Dans le fond, le principe même du film (des mutants aux pouvoirs dangereux et soignés dans un mystérieux institut se retrouvent assaillis par des visions cauchemardesques) est bien là, aussi excitant qu'on pouvait l'imaginer, mais Josh Boone ne va rien faire pour que l'on s'y passionne à sa juste valeur. Le montage extrêmement aléatoire de la première moitié du film n'est sûrement pas de son fait, certes, (c'est vraiment ici que l'on sent un enchevêtrement de séquences charcutées dans tous les sens), mais la présentation de tous ces adolescents en crise (symbolisés par la non-maîtrise de leurs pouvoirs), de leurs démons intérieurs prenant soudainement vie et de cet environnement hospitalier inconnu se déroulent dans des sommets de platitude.
Pas du tout à l'aise sur le terrain horrifique (les premières apparitions s'enchaînent dans l'indifférence générale) ou pour entretenir le mystère sur la nature de cet endroit (la sous-intrigue à ce propos sera le seul pont direct avec la saga "X-Men" hormis l'aspect mutant), Josh Boone préfère passer la plupart du film à dresser le portrait très simpliste de chacun des protagonistes et la dynamique de groupe qui en découle, notamment par la mise en avant d'une relation amoureuse ado abordée à la façon d'un "Nos Étoiles Contraires" du pauvre (la scène du cimetière y renvoie assez clairement) ! Avouez que vous n'étiez pas vraiment venus là pour ça, hein ?! Sans compter que le bonhomme ne fait pas preuve de la plus grande subtilité pour cela, on sourira d'ailleurs beaucoup de ses critiques à l'encontre du baiser LGBT polémique dans le dernier "Star Wars" prononcées lors de la promotion du film quand on découvrira que, pour souligner l'homosexualité d'une des héroïnes, il la met en scène en train de regarder un épisode de "Buffy" avec les personnages de Willow & Tara ! Une finesse aussi incroyable que la coupe de cheveux forcément garçonne de cette adolescente en quête d'identité...
Peut-être parce que Josh Boone vous un culte à la célèbre tueuse de vampires, "Buffy" sera une nouvelle fois ouvertement cité comme la source d'inspiration du meilleur traumatisme d'un personnage qui va enfin permettre de donner des signes de vie plus consistants sur l'encéphalogramme jusqu'alors franchement plat de ces "Nouveaux Mutants" (seule la découverte de quelques pouvoirs nous aura tenu éveillé pendant les deux tiers de sa durée au bout du compte). On fait bien évidemment référence à Illyana Rasputin (aka Magik, interprétée par Anya Taylor-Joy), la peste en réalité fragile qui avait déjà le mérite de bousculer ses petits camarades dans leurs errements sans but au sein de l'institut mais qui, cette fois, va enfin précipiter les événements de toute cette histoire par l'intermédiaire de ses propres peurs !

Consigne: Recopiez un passage de la critique du film ci-dessus en commençant par « Dans le fond, le » et en poursuivant jusqu'à « sommets de platitude. » inclus.

Enregistrements de données:
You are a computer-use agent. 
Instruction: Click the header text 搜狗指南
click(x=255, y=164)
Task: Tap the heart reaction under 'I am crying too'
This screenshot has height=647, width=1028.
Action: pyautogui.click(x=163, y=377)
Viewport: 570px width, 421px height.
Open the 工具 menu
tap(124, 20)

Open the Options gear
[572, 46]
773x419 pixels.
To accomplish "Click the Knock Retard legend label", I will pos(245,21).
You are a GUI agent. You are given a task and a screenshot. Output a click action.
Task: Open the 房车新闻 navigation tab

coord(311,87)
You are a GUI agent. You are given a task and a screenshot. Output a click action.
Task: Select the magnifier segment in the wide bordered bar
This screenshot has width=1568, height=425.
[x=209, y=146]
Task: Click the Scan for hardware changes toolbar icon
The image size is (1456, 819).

Réponse attendue:
Dans le fond, le principe même du film (des mutants aux pouvoirs dangereux et soignés dans un mystérieux institut se retrouvent assaillis par des visions cauchemardesques) est bien là, aussi excitant qu'on pouvait l'imaginer, mais Josh Boone ne va rien faire pour que l'on s'y passionne à sa juste valeur. Le montage extrêmement aléatoire de la première moitié du film n'est sûrement pas de son fait, certes, (c'est vraiment ici que l'on sent un enchevêtrement de séquences charcutées dans tous les sens), mais la présentation de tous ces adolescents en crise (symbolisés par la non-maîtrise de leurs pouvoirs), de leurs démons intérieurs prenant soudainement vie et de cet environnement hospitalier inconnu se déroulent dans des sommets de platitude.